Whichever method of producing the resin is used, the final product is an aqueous solution of a water-soluble thermosetting resin based on tris(2-aminoethyl)amine having a viscosity generally within the range of 10 to 1000 cps at room temperature and a pH of about 2 to about 8 and containing 2 to 50% by weight, preferably 20 to 30%, of solids which is suitable for addition to a paper making furnish, in combination with an alkyl ketene dimer, to improve the rate at which the latter reacts with the cellulosic fibers. The resin and the alkyl ketene dimer may be added separately to the paper furnish or may be premixed before addition. The amount added should, in either case, be from 0.01 to 1.5% of the resin and from 0.04 to 0.5% of the alkyl ketene dimer, both percentages being by weight based on the total weight of the produced paper.
It is within the scope of the invention to include in the materials to be included in the paper furnish not only the alkyl ketene dimer sizing agent, and the novel sizing accelerators described above, but also other compatible ingredients normally used in the formulation of dispersions of ketene dimers, e.g. cationic starch and other cationic resins normally used as emulsifiers for alkyl ketene dimers, wet strength agents, retention aids, dispersants and biocides.
The water-soluble thermosetting polymers of the present invention are useful in conjunction with alkyl ketene dimer sizes.
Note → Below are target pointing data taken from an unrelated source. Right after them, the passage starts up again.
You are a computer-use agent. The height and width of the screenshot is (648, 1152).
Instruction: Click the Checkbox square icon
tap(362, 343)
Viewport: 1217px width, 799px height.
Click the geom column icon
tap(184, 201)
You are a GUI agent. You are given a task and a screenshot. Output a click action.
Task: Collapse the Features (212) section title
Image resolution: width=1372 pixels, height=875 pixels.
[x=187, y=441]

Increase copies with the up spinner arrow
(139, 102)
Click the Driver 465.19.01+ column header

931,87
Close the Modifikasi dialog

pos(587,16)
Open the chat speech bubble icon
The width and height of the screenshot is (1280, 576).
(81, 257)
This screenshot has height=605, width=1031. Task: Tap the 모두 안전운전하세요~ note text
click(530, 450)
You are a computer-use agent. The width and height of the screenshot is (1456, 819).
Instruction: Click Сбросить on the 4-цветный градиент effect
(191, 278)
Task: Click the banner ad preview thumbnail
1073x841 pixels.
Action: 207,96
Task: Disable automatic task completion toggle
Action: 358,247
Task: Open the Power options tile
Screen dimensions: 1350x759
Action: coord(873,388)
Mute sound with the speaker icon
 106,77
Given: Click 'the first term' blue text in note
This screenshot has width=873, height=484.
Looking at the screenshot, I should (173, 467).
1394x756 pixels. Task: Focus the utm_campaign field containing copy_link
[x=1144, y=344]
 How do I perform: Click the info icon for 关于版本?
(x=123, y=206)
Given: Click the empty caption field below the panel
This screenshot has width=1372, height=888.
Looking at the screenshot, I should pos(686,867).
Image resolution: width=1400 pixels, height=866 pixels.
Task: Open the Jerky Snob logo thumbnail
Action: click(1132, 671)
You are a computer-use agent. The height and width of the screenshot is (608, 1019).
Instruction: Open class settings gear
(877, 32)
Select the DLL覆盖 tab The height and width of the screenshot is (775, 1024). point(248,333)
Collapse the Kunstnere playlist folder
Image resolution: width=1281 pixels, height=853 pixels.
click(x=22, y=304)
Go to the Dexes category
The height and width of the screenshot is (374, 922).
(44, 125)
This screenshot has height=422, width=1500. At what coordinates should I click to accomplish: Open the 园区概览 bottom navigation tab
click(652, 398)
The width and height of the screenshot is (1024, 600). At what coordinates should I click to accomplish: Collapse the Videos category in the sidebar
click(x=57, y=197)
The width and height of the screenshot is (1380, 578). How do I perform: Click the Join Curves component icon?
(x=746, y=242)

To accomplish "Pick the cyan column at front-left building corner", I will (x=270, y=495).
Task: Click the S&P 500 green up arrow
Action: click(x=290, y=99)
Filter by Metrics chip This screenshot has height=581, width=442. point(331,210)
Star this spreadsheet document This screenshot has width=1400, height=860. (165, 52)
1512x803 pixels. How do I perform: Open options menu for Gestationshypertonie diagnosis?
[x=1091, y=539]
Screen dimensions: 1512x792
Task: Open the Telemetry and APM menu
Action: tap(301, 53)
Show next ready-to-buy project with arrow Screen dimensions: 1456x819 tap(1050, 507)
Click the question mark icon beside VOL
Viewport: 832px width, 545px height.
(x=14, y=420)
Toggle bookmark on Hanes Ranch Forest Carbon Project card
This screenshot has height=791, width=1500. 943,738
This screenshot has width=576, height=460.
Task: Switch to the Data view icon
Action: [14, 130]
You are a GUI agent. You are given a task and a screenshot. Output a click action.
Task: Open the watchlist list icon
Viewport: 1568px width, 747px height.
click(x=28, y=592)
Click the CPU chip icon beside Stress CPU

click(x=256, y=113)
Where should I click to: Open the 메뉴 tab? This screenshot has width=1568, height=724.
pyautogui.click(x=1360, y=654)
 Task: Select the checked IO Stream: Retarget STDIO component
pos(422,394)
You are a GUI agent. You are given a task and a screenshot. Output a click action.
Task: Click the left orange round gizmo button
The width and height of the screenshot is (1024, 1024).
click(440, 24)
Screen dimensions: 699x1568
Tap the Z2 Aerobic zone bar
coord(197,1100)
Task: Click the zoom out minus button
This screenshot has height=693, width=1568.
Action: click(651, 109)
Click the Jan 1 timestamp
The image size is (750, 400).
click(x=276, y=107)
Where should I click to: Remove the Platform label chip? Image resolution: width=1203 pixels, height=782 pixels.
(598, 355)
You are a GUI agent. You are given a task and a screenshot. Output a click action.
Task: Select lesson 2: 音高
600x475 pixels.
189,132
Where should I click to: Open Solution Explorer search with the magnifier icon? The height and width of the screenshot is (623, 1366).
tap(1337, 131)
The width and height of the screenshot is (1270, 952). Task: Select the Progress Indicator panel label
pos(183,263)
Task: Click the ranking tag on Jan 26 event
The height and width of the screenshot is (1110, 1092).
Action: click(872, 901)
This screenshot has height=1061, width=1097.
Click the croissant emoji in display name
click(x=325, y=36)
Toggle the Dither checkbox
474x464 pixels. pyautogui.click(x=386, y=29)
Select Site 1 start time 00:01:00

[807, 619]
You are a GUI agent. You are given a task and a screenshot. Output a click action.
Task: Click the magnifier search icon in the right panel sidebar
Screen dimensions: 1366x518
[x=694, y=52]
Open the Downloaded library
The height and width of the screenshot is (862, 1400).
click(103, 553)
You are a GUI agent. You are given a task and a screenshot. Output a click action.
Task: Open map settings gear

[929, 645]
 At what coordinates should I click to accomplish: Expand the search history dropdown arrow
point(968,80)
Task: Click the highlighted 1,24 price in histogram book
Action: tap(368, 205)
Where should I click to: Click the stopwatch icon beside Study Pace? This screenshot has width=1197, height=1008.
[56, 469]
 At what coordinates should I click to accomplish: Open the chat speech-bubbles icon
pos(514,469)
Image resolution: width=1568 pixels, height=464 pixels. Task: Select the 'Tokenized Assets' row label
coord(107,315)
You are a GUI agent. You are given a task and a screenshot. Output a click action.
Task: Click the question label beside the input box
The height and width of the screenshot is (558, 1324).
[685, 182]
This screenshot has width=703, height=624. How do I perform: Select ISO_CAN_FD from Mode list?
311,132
The ratio of polymer to alkyl ketene dimer is usually 1:3 to 3:1. The polymers improve the rate of sizing development, the resistance of the paper to warm aqueous liquids, and the retention of ketene dimer during papermaking.
The following Examples illustrate the invention.
To a 250 ml round-bottom flask equipped with heating mantle, a mechanical stirrer, reflux condenser, contact thermometer and dropping funnel was added 22.35 g tris(2-aminoethyl)amine (0.15 mole). Concentrated hydrochloric acid (36%) was added very carefully over 1 hour. The temperature was maintained between 10°C-25°C by immersion in an ice/water bath. A total of 63.87 g of acid (0.63 mole) was required to solubilize the amine salt. To this was added 37.8 g (0.45 mole) dicyandiamide and 45.15 g of 29.9% formaldehyde solution (0.45 mole). The reaction mixture was heated at reflux for 2 hours after which time a further 7.52 g formaldehyde solution (0.075 mole) was added. The reaction mixture was maintained at reflux for a further 30 minutes after which time 7.52 g of formaldehyde solution (0.075 mole) was added. The reaction mixture was maintained at reflux for 1 hour before cooling to room temperature. The final product consisted of a syrupy liquid of 52.1% by weight solids content.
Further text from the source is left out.